Joint 72nd Annual Southeastern/ 58th Annual Northeastern Section Meeting - 2023

Paper No. 44-4
Presentation Time: 8:00 AM-12:00 PM

HYDRO-METEOROLOGICAL THRESHOLDS FOR SHALLOW LANDSLIDE INITIATION IN PUERTO RICO


CUNILLERA-COTTE, Kiara, PÉREZ PAULINO, Jonathan and HUGHES, Stephen, Department of Geology, University of Puerto Rico - Mayaguez, PO Box 9000, Mayaguez, PR 00681-9000

Landslides are a prominent geologic hazard in Puerto Rico (PR). The tropical setting of PR makes it susceptible to high intensity rainfall events like hurricanes; being exposed to these atmospheric phenomena promotes slope instability, especially in sites disrupted by human activities. In an effort to mitigate this hazard, a quantitative preliminary analysis was executed to optimize new potential shallow landslide forecasting and “nowcasting” systems by evaluating hydro-meteorological thresholds of five stations across the island’s mountainous topography.
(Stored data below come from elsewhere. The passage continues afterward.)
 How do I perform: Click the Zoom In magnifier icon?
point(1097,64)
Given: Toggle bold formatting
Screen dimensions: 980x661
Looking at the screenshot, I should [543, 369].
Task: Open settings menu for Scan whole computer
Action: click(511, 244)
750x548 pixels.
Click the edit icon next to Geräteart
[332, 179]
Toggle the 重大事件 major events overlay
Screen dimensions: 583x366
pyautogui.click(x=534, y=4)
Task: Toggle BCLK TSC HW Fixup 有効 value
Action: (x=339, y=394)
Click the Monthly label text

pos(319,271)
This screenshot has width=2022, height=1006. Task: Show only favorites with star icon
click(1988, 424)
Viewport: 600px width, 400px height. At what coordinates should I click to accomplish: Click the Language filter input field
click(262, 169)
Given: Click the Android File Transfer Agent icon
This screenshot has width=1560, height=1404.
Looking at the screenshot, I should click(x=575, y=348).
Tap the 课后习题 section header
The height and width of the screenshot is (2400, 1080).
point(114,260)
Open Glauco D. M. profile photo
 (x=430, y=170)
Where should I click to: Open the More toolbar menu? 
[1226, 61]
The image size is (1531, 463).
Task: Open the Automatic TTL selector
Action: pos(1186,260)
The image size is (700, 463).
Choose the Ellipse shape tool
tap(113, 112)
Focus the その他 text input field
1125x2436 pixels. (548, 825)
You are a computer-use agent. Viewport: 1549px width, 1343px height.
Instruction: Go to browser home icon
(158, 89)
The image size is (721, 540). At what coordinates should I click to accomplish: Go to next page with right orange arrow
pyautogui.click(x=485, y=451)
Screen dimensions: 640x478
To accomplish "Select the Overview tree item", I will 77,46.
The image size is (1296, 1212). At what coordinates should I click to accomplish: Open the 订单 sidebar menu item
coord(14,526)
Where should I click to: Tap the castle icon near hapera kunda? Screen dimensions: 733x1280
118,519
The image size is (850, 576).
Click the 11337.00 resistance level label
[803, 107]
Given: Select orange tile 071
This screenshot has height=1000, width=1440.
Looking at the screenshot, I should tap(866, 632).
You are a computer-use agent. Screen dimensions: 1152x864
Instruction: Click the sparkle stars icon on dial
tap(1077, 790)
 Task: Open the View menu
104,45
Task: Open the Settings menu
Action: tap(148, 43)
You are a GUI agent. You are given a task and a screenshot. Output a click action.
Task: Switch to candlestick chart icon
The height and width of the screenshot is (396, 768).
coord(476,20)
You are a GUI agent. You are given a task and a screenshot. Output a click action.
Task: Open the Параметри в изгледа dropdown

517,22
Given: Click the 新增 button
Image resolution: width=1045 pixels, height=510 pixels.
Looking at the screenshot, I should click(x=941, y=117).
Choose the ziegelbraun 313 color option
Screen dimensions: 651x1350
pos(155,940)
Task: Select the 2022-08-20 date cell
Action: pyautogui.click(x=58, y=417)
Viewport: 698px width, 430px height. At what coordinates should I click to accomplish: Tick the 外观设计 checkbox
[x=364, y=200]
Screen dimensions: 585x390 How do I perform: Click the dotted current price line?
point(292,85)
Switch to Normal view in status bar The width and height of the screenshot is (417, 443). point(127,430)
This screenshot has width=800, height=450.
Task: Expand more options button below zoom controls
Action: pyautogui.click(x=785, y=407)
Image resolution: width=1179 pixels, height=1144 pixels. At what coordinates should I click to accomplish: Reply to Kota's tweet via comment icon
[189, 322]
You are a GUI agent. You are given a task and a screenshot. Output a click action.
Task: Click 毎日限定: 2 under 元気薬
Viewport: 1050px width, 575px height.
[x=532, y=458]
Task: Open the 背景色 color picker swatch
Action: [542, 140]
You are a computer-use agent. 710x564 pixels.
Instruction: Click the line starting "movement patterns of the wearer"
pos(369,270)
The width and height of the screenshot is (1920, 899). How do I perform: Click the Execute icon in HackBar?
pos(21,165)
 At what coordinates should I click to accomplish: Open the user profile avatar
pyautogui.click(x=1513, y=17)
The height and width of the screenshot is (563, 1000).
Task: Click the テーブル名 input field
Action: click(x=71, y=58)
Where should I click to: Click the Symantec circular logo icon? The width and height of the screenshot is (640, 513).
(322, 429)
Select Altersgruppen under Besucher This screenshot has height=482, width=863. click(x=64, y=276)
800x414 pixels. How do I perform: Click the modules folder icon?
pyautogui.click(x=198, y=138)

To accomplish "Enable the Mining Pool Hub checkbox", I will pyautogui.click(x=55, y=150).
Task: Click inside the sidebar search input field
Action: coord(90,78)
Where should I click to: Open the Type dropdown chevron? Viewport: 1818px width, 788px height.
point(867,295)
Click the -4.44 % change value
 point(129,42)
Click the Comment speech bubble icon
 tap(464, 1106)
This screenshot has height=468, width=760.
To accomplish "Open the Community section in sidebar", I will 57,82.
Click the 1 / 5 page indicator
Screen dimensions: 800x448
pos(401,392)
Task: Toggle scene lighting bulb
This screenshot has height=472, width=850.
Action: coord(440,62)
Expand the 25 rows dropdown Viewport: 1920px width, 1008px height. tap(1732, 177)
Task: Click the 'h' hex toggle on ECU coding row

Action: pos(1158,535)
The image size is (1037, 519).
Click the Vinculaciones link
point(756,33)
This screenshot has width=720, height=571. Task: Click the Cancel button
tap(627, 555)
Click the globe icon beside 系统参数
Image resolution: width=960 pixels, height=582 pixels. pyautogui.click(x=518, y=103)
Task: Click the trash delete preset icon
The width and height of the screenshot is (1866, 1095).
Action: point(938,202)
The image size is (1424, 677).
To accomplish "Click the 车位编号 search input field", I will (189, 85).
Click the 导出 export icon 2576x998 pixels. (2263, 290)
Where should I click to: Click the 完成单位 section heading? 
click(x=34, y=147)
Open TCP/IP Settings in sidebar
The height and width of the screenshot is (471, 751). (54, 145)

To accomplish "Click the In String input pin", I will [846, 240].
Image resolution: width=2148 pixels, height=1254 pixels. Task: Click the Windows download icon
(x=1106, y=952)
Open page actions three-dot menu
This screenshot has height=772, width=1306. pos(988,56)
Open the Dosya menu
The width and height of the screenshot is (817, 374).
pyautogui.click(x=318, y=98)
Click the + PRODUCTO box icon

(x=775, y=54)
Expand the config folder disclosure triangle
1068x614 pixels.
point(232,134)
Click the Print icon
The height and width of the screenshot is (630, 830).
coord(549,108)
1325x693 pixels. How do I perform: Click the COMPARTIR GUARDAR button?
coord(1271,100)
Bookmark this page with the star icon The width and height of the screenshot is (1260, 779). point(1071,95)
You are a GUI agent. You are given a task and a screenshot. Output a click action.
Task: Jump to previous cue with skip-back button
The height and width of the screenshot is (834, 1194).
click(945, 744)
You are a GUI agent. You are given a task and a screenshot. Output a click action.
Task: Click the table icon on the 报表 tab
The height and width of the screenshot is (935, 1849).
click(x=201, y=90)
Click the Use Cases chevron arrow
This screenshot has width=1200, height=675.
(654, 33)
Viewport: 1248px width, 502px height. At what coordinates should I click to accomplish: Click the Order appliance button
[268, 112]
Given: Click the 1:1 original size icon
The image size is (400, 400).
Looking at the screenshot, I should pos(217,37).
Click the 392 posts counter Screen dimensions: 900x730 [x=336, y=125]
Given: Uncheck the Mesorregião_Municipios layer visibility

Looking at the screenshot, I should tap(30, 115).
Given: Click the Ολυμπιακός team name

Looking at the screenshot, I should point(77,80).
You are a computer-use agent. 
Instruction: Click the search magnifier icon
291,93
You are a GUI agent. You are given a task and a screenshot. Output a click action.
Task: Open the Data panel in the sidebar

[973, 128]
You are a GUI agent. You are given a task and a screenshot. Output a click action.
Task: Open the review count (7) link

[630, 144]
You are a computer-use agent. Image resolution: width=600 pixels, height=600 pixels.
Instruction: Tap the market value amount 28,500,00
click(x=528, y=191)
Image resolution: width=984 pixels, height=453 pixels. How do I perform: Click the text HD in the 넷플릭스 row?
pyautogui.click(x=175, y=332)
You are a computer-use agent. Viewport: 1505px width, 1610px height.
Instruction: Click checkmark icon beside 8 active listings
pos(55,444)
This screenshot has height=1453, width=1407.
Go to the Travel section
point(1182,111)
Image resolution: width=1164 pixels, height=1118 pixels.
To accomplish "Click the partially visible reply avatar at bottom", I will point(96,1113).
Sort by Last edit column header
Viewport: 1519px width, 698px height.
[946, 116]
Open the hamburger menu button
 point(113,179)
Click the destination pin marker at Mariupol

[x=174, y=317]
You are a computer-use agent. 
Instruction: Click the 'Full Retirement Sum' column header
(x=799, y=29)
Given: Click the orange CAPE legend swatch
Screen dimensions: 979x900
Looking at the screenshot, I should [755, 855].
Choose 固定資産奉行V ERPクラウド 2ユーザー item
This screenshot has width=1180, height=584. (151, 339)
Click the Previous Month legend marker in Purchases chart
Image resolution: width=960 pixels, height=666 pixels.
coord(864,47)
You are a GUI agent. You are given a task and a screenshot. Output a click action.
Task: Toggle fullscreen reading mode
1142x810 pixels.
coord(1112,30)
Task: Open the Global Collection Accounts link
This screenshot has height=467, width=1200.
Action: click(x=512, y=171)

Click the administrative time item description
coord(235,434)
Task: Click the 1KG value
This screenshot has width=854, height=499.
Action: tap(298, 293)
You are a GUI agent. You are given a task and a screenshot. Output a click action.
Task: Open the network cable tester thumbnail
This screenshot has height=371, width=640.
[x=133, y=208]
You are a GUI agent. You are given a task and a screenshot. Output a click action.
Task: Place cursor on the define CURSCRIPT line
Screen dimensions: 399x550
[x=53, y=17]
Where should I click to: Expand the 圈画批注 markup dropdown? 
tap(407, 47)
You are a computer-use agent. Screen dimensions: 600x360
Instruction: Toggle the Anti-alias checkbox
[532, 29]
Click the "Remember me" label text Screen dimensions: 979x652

Traditional studies have proposed simple rainfall intensity duration thresholds for global and PR-specific landslide initiation; this approach is limited because rainfall events are considered independently of antecedent soil moisture conditions, which significantly influence landslide occurrence. HydroMet is a Python program developed by Conrad et al. (2021) that also considers antecedent soil saturation and creates bi-linear thresholds using landslide times to predict the conditions necessary to trigger slope instability. Positive pore-water pressure and piezometer response were selected as shallow landslide proxies in different stations. The program yielded statistically robust threshold models that suggest antecedent soil moisture conditions are not always negligible parameters in landslide hazard potential, implying that not all soils in the tropics have constant humid conditions (similar to Thomas et al., 2020).

Our in situ hydro-meteorological observations and threshold analysis indicate that using piezometer measurements as a proxy is preferable to solely using positive pore-pressure conditions for inferred “landslide times”. This approach is necessary because exact landslide times are unlikely to be available for any given event. Further data collection during high intensity rainfall events and the addition of more monitoring sites could improve the statistical performance of the forecasting efforts.